■ SUPPLIED MATERIAL
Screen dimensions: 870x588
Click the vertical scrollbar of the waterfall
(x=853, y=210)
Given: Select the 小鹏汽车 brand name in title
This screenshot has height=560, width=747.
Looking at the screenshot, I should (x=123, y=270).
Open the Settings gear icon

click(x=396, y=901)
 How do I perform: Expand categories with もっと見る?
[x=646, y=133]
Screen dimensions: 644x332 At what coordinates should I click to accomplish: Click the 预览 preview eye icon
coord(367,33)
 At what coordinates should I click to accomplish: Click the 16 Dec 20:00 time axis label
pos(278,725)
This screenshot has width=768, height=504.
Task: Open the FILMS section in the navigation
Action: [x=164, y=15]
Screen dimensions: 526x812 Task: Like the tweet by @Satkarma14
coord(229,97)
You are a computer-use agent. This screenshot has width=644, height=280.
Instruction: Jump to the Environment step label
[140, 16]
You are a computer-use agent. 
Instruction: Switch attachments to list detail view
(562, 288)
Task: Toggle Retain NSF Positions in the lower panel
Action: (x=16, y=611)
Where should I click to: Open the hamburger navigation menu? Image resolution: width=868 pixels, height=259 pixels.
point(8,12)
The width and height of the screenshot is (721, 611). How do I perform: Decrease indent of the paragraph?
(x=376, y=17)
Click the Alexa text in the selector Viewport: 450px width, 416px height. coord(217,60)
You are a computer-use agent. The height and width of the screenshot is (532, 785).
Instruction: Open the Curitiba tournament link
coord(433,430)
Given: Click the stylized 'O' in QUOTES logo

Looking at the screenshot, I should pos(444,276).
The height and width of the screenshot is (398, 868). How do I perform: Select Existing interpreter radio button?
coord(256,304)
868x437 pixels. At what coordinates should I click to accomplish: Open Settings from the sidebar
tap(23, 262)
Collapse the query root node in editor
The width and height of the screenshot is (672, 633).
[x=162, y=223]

■ REQUIRED WORK
Go through the records and pull out each line that includes the word "agent".

■ ANSWER BELOW
You are a computer-use agent. This screenshot has width=644, height=280.
You are a computer-use agent. 
You are a computer-use agent. The height and width of the screenshot is (532, 785).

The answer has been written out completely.